Start of Extracted data

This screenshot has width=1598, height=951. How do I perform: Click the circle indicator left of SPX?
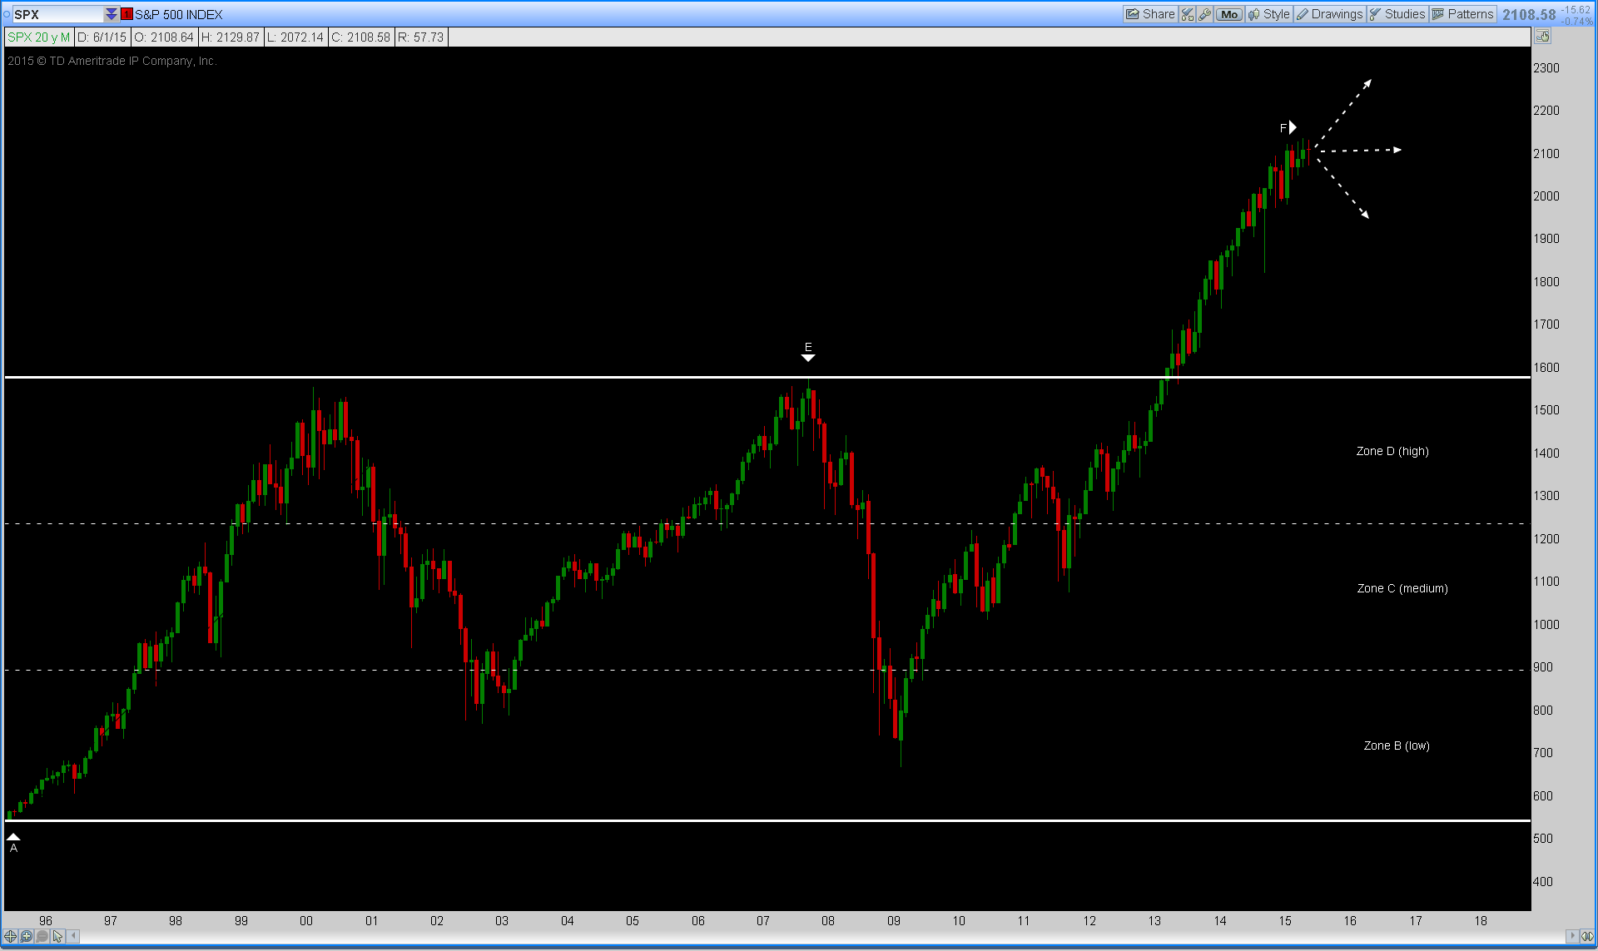pos(7,14)
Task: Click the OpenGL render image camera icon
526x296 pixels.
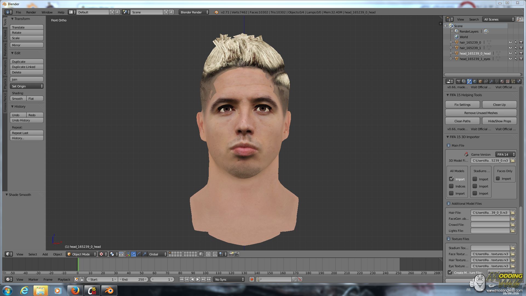Action: pos(231,254)
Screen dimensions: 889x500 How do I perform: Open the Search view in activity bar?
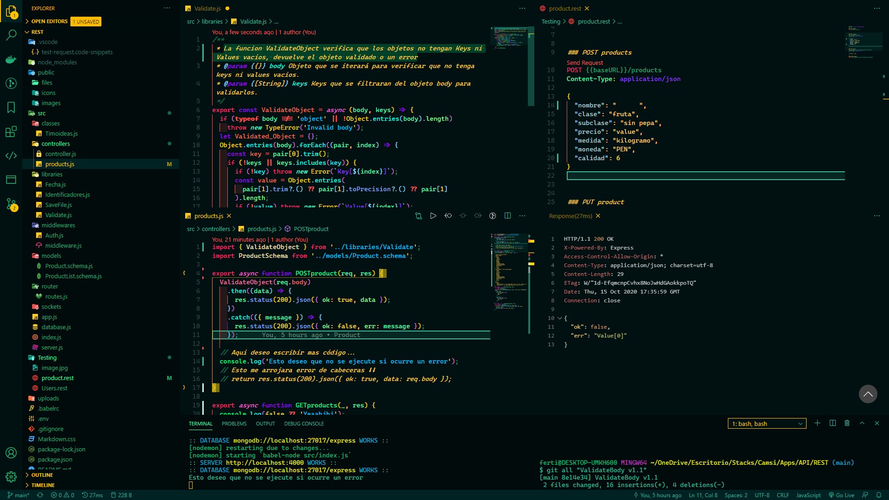click(x=11, y=35)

End of Extracted data

Work required:
Begin at the line with "Task: Click the" and retype exactly every line through the last one of the entries above, both included, and nothing more; pictures stay out.

Response to this exercise:
Task: Click the OpenGL render image camera icon
526x296 pixels.
Action: pos(231,254)
Screen dimensions: 889x500 How do I perform: Open the Search view in activity bar?
click(x=11, y=35)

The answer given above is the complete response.